No surprise, these types of legislation have become a target for the left.

Last week, the Republican National Committee shared a video clip of White House Press Secretary Karine Jean-Pierre claiming a decision by the Florida Board of Education to keep sexualized and far-left gender ideology out of schools is “dystopian.” The committee also noted she falsely claimed it prevented students from “discussing LGBTQI+ people in the classrooms.”

“These bills are being labeled as anti-trans, but nothing could be further from the truth. What they are is pro-family, pro-child,” said former New Hampshire state senator Dan Innis said. “Their purpose is to put these major life decisions, major life changes, where they belong, and that’s in the family between the parents and the children.”

Innis, who is a gay conservative, told “The Epoch Times” that he knows why parental rights measures are gaining steam. He believes the transgender movement’s targeting of children and the move to cut their parents out of the process “goes just too far,” even for many liberals.

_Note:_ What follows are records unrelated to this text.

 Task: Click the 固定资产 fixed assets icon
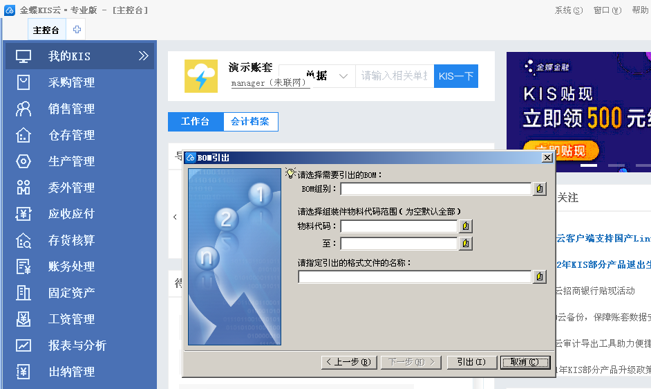coord(23,293)
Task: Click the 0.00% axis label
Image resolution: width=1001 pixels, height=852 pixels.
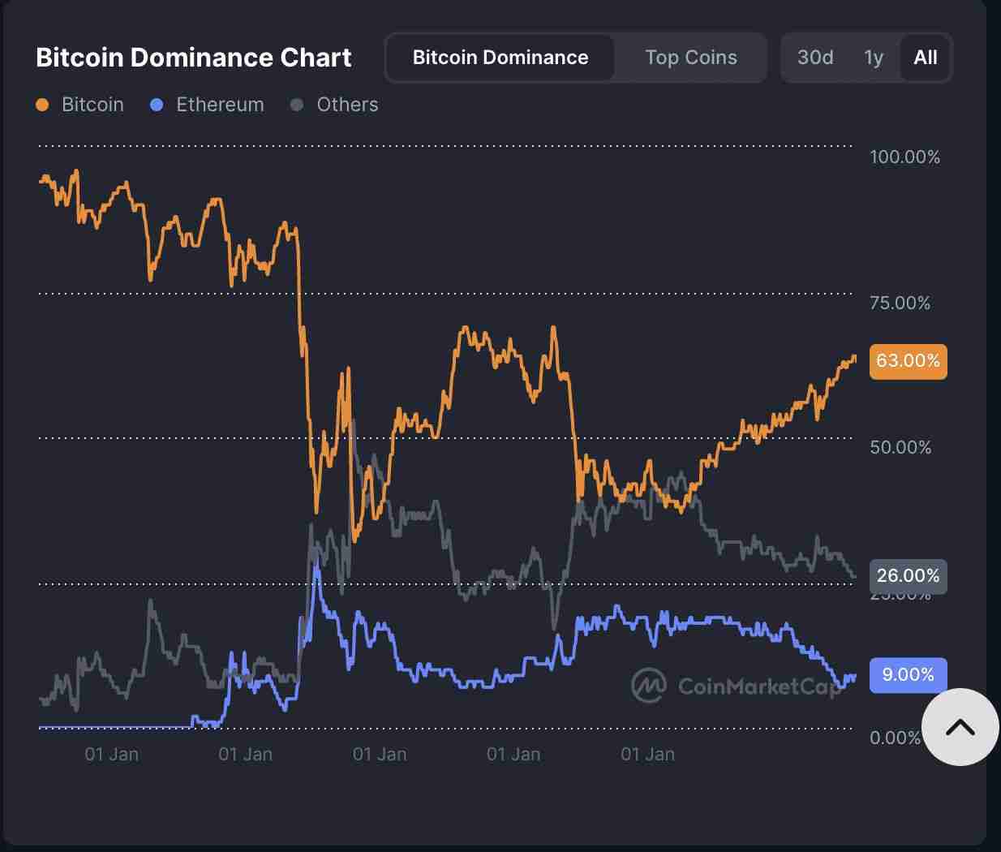Action: click(x=896, y=738)
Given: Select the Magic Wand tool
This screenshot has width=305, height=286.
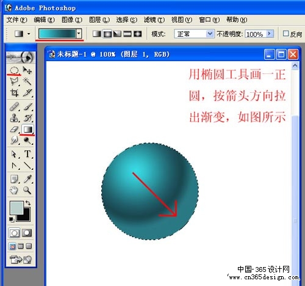Looking at the screenshot, I should click(x=27, y=81).
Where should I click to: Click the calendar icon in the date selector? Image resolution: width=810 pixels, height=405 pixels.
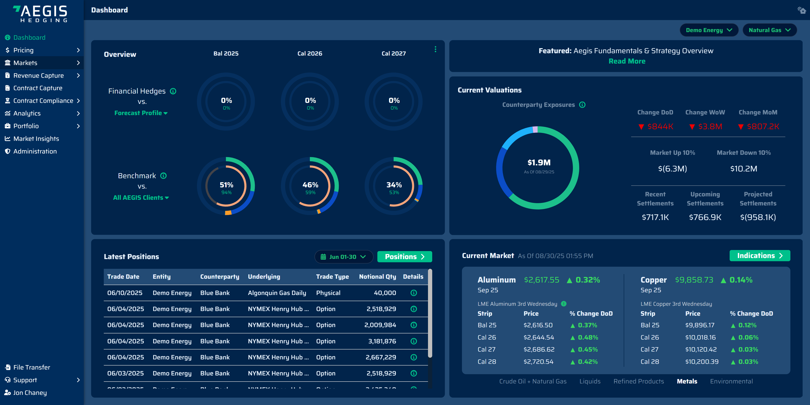click(x=323, y=256)
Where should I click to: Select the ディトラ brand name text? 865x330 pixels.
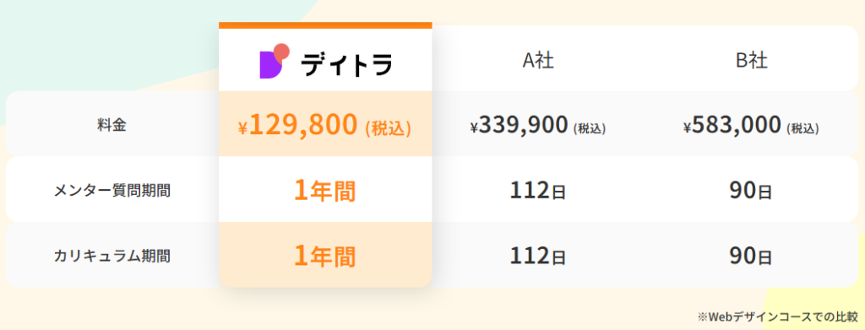pos(346,64)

One New Hampshire father recently testified before the House Education Committee about the disturbing and sexualized curriculum that is being offered to his kindergartner. A recent report with NH Journal highlighted how the kindergarten curriculum that allows adults to encourage children to draw genitalia comes from WISE, an Upper Valley nonprofit with a checkered history of placing questionable content into public elementary schools.

That father said he was reluctant to testify last week about the parental rights bill in his state because he didn’t want to deal with the people who oppose it.

“I dislike how politicized it’s become. People fear speaking out because of the backlash,” he said.


For the first time ever, the United States is seeing a federal parental rights bill move forward. House Republicans passed their national parental rights bill last month, but is unlikely to pass the Democrat-controlled Senate.

Speaker Kevin McCarthy, R-Calif. who made the Parents’ Bill of Rights Act a priority, said Republicans are “keeping our promise, our commitment to America, that parents will have a say in their kids’ education.”

This recent movement has seen some forms of unity emerge. The group “Gays Against Groomers” and the Christian group “Child Parents Rights” have joined forces to campaign together and support parental rights legislation.